**Document passage**:
####

Notes: F, R presents the forward and reverse primer respectively. All mutant strains were packaged into pseudovirus.

Serum samples from the guinea pigs immunized five times were used to evaluate the neutralization sensitivity of the RVFV variants. Compared with the original pRVFV-ZH548 virus, the variation in the range of ID₅₀ values in the serum samples that were detected by the variant pseudoviruses was within a 4-fold range. Generally, a change in antibody titer within this range is considered to be an experimental error.²¹ We found that almost all the single amino acid variants had neutralization sensitivities in the same range as that of the ZH548 strain (Figure 3(c)).

####

Reproduce the passage above on the neutralization sensitivity of RVFV variants word for word, from start to finish.

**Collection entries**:

####

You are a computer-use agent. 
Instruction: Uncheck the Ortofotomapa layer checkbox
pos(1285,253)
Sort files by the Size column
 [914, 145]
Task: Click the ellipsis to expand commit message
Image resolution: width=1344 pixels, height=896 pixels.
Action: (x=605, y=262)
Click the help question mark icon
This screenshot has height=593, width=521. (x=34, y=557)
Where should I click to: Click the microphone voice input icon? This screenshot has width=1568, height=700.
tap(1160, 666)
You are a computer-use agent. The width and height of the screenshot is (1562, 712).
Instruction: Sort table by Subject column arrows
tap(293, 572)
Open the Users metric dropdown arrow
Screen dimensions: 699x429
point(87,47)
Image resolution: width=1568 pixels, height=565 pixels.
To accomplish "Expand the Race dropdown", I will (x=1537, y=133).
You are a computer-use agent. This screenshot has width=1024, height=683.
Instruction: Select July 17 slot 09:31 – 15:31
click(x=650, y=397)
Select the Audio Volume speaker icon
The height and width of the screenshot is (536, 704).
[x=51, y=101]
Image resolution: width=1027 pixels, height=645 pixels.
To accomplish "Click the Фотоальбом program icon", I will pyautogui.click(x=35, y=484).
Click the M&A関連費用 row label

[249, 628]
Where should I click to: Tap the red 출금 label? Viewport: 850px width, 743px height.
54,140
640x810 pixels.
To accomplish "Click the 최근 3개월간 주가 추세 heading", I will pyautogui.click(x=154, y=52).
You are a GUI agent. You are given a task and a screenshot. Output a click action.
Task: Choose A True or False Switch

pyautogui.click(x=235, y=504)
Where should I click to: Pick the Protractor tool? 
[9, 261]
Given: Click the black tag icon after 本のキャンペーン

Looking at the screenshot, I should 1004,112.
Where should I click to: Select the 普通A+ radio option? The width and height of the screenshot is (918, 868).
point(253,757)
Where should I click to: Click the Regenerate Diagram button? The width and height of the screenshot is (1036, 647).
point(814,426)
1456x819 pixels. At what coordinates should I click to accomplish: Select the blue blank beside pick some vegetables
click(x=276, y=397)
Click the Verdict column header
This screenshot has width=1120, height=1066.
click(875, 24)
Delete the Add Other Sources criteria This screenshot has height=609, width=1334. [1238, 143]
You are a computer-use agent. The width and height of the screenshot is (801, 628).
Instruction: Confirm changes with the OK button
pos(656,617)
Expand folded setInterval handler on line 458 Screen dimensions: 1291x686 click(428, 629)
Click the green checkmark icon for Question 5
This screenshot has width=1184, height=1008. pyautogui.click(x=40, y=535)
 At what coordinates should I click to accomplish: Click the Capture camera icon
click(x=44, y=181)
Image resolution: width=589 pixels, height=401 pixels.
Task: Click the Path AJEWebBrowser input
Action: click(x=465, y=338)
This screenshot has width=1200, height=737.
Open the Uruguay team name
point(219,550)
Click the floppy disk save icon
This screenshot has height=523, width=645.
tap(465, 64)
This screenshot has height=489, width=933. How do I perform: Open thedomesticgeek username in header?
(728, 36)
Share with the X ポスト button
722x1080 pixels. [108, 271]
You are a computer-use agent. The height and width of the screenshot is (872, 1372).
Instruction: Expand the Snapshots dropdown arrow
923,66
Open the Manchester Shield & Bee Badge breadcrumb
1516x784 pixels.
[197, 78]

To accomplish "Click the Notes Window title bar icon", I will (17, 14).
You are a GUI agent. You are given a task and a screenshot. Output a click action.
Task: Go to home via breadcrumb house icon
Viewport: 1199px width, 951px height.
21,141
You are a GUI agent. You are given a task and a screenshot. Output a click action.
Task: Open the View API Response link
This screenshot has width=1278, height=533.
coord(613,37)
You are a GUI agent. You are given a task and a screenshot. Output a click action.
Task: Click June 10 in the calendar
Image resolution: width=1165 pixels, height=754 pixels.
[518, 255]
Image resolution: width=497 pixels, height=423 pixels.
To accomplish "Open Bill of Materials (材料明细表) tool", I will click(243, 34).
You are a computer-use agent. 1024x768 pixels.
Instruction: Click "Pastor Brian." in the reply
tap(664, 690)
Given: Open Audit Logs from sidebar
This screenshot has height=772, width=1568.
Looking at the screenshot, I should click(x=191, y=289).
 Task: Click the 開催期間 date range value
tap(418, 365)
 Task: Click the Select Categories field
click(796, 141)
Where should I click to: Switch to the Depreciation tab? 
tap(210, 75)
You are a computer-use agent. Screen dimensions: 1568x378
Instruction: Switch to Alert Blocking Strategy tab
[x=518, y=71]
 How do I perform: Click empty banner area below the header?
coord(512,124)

####

**Output below**:
Notes: F, R presents the forward and reverse primer respectively. All mutant strains were packaged into pseudovirus.

Serum samples from the guinea pigs immunized five times were used to evaluate the neutralization sensitivity of the RVFV variants. Compared with the original pRVFV-ZH548 virus, the variation in the range of ID₅₀ values in the serum samples that were detected by the variant pseudoviruses was within a 4-fold range. Generally, a change in antibody titer within this range is considered to be an experimental error.²¹ We found that almost all the single amino acid variants had neutralization sensitivities in the same range as that of the ZH548 strain (Figure 3(c)).